→ **Stored items from a collection**
#####
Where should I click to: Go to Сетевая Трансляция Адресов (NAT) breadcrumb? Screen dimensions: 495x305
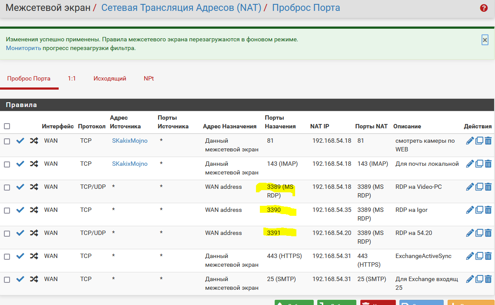click(x=181, y=8)
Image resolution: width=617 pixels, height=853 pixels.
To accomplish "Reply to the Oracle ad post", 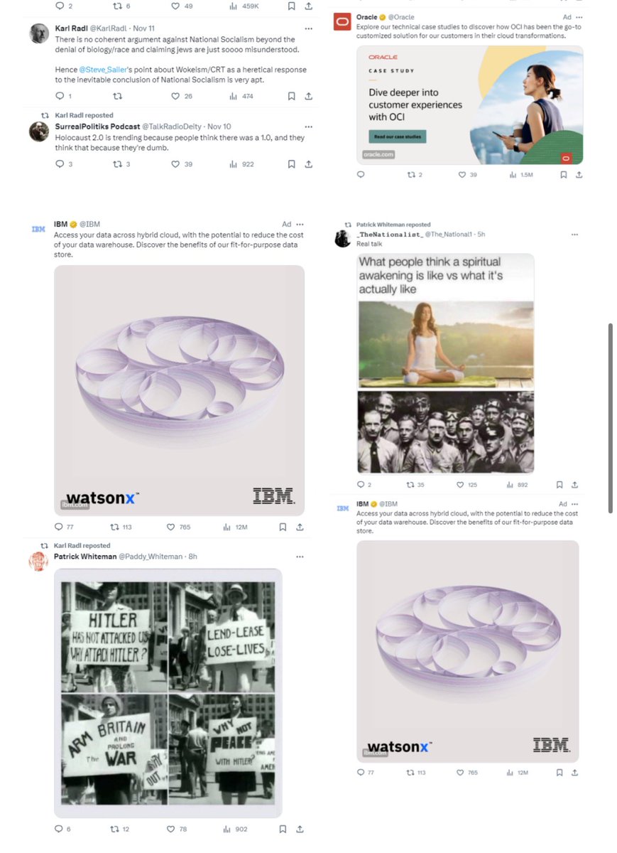I will (361, 175).
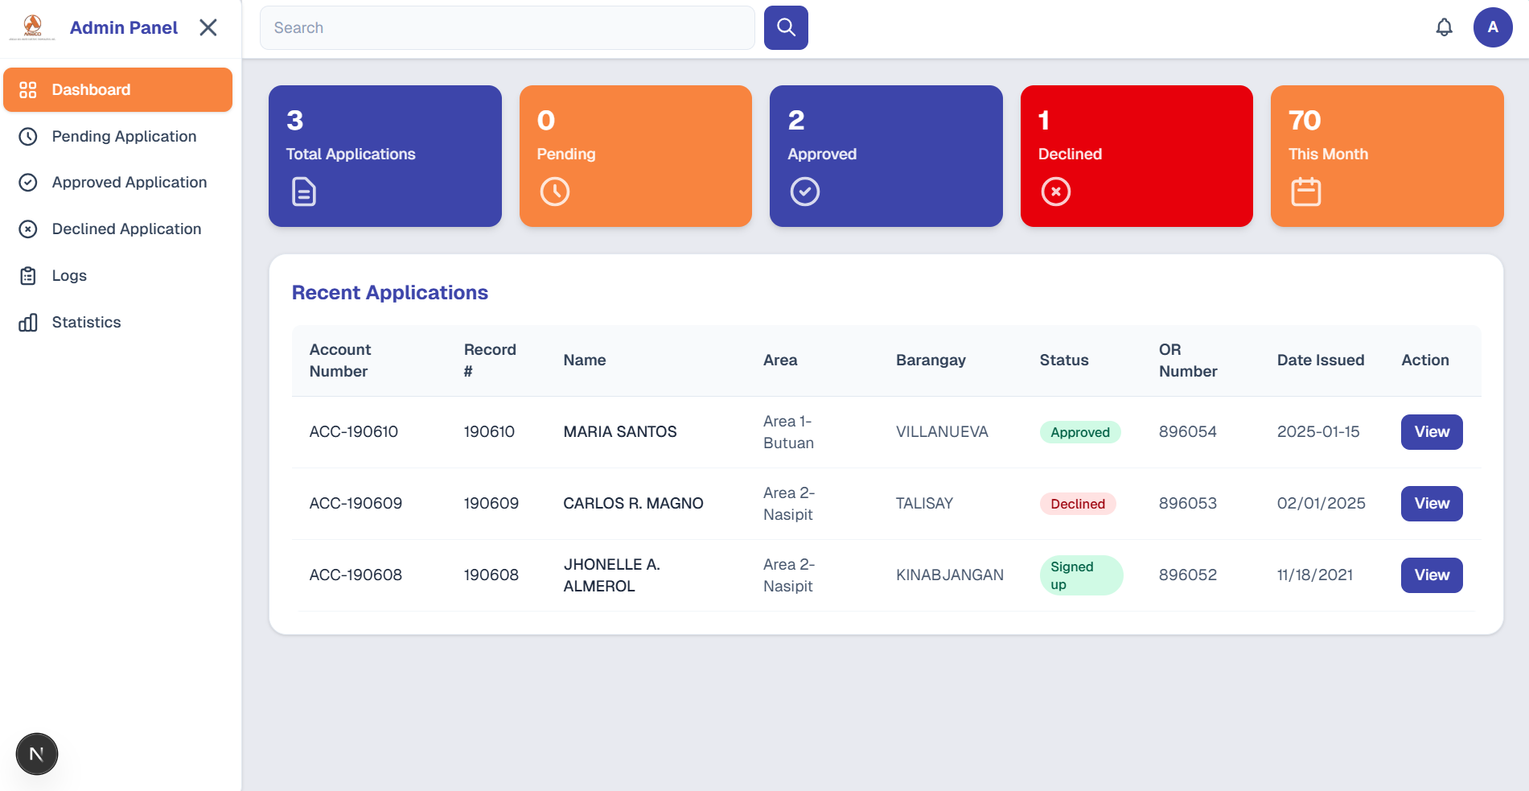Image resolution: width=1529 pixels, height=791 pixels.
Task: Open Declined Application from the menu
Action: [126, 229]
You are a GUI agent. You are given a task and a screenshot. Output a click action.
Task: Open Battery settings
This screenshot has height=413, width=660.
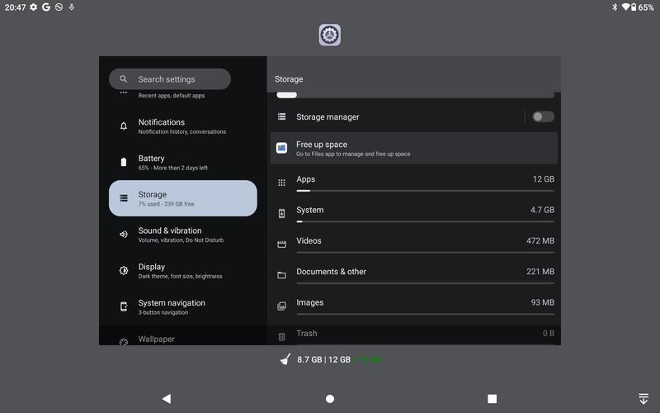182,162

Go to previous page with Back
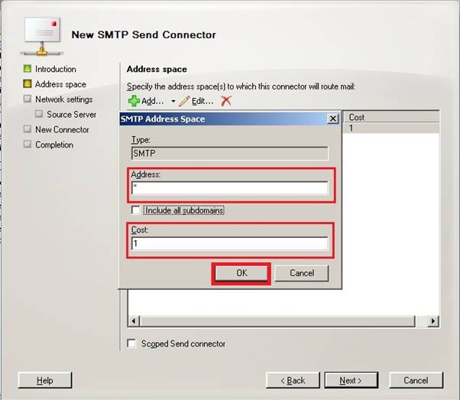(x=292, y=380)
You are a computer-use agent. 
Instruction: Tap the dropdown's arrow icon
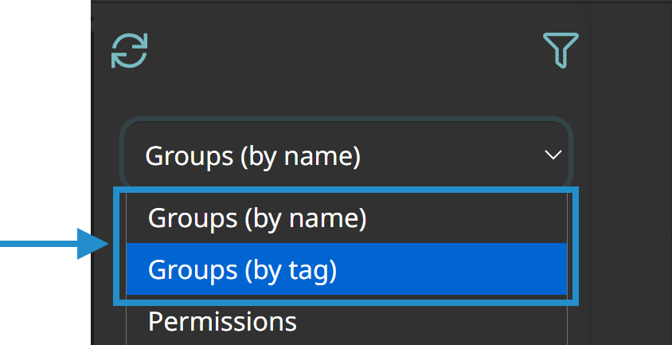pyautogui.click(x=553, y=155)
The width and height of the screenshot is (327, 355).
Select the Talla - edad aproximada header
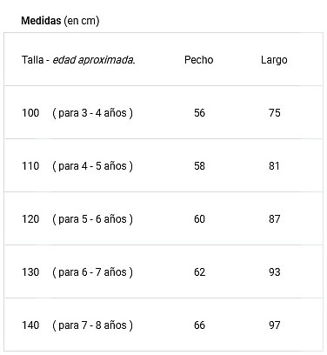[x=78, y=60]
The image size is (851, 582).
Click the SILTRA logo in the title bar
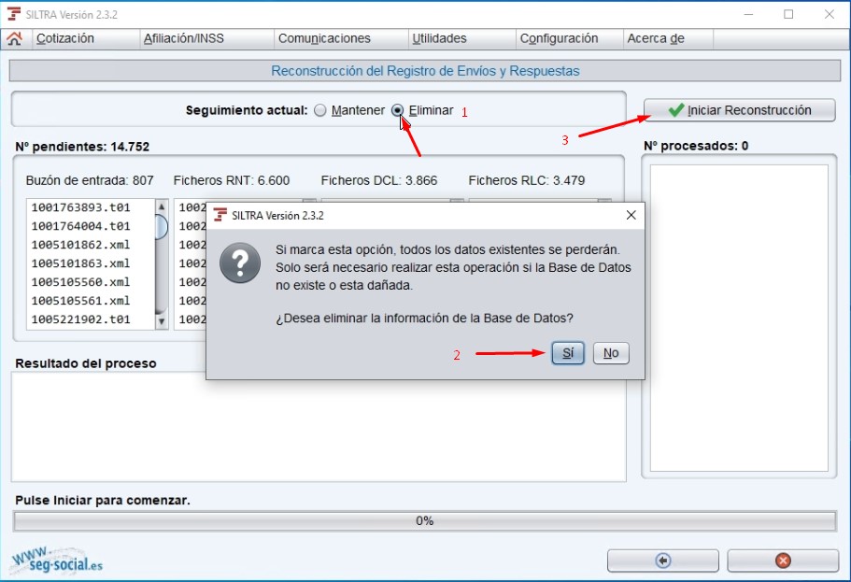12,13
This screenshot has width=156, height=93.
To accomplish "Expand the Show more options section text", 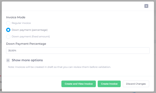I will [27, 60].
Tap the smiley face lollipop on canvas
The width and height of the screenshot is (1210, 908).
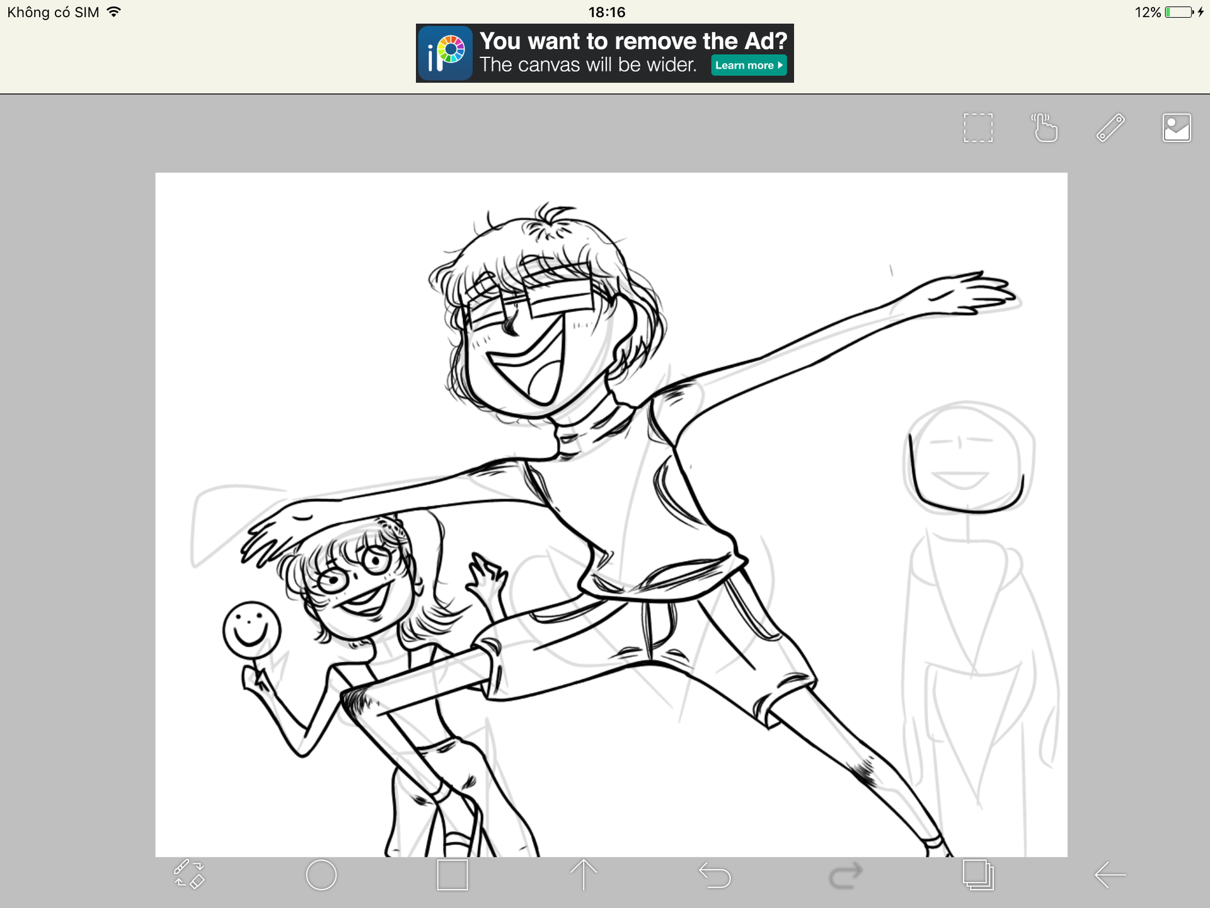[251, 630]
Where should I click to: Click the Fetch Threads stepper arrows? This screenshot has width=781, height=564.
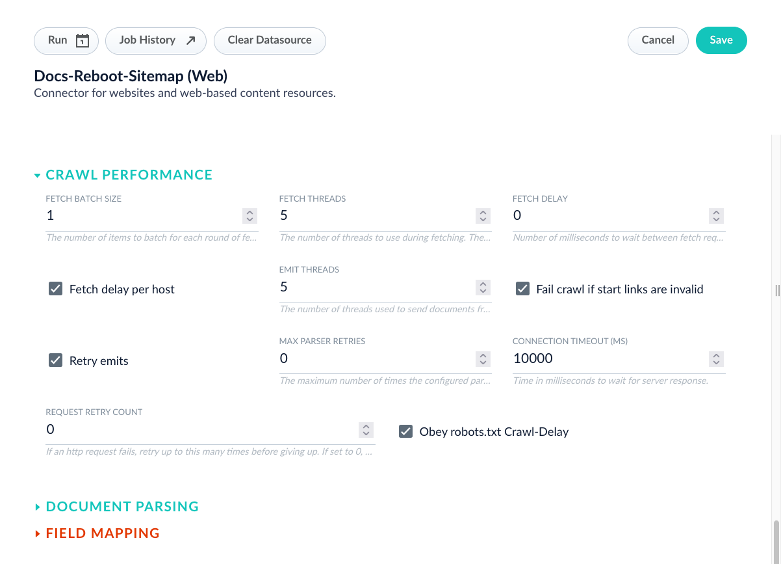click(x=483, y=216)
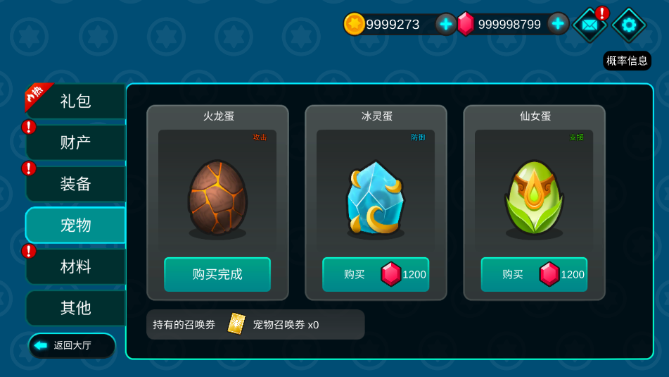Select the 火龙蛋 fire dragon egg image
Screen dimensions: 669x377
coord(217,198)
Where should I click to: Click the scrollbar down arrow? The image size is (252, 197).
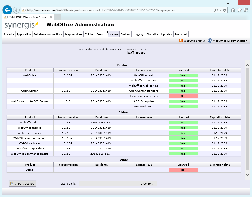pyautogui.click(x=247, y=175)
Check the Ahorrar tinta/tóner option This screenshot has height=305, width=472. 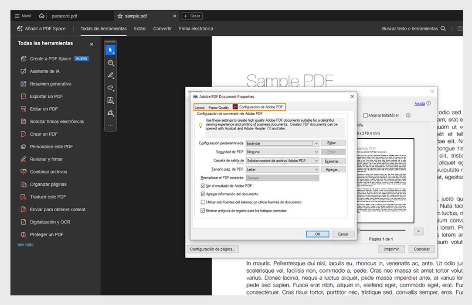(x=365, y=115)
#####
→ **Short problem**
Copy the records verbatim, starting at the line containing "Where should I click to: Click the Fetch" and ending at the line containing "coord(217,198)", with both of those lines included. Omit the pictures from your copy.

→ **The response**
Where should I click to: Click the Fetch Threads stepper arrows? This screenshot has width=781, height=564.
click(x=483, y=216)
Select the 火龙蛋 fire dragon egg image
Screen dimensions: 669x377
coord(217,198)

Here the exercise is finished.